Ask Mr Brain...all will be explained
Who invented antibiotics? Like many discoveries and inventions, antibiotics were not the result of just one person's work. At the beginning of the century, what are now considered minor infections could often result in death, since there were no drugs available to kill off the bacteria.
French chemist Louis Pasteur (1822-95) was the first successful fighter in the battle against bacteria. His experiments led to the modern germ theory of infection. He noticed that one species of micro-organism could kill another, which was the basis of antibiotics.
Pasteur's work was taken a step further by the German bacteriologist Paul Ehrlich (1854-1915). His work was in the area of selective toxicity, that is finding drugs which would kill bacteria but not humans.
He was determined to find a cure for syphilis. The only treatments available at that time were so poisonous they killed the patient as well as the bacteria. Although many of his experiments were failures, Ehrlich was an example of perseverance. In his search for a cure for syphilis, Ehrlich had 605 failures. But the 606th - salvarsan - worked.
Salvarsan was extremely difficult to administer to patients and Scottish bacteriologist Alexander Fleming (1881-1955) was one of the few doctors who learned the technique from Ehrlich. The outbreak of World War I saw many soldiers dying from simple infections and Fleming was convinced there must be something which could fight these infections.
After the war he continued his research. Ironically, after all his hard work Fleming discovered a cure by accident.
Fleming carried out so much work that his laboratory was usually a mess. In 1928, one day he was cleaning some Petri dishes in which he had been growing bacteria. One of the dishes had mould growing on it, which apparently was not unusual, given the state of his laboratory. However, he noticed the mould had killed off the bacteria in the dish.

• TASK SET:
a) Answer these questions from the antibiotics passage, one line each:
(i) What did Louis Pasteur notice that became the basis of antibiotics?
(ii) How many failures did Paul Ehrlich have before salvarsan worked?
(iii) In what year did Fleming find mould growing in one of his Petri dishes?
b) Quote the antibiotics passage word for word from "He was determined" to "cure by accident.".
You will not need the material that comes after this sentence.

• MATERIAL SHOWN:
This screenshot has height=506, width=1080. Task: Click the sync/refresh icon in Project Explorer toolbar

* * *

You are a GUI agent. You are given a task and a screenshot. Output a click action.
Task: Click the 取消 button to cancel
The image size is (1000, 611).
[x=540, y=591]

• REPLIES:
a)
(i) He noticed that one species of micro-organism could kill another.
(ii) 605.
(iii) 1928.

b)
He was determined to find a cure for syphilis. The only treatments available at that time were so poisonous they killed the patient as well as the bacteria. Although many of his experiments were failures, Ehrlich was an example of perseverance. In his search for a cure for syphilis, Ehrlich had 605 failures. But the 606th - salvarsan - worked.
Salvarsan was extremely difficult to administer to patients and Scottish bacteriologist Alexander Fleming (1881-1955) was one of the few doctors who learned the technique from Ehrlich. The outbreak of World War I saw many soldiers dying from simple infections and Fleming was convinced there must be something which could fight these infections.
After the war he continued his research. Ironically, after all his hard work Fleming discovered a cure by accident.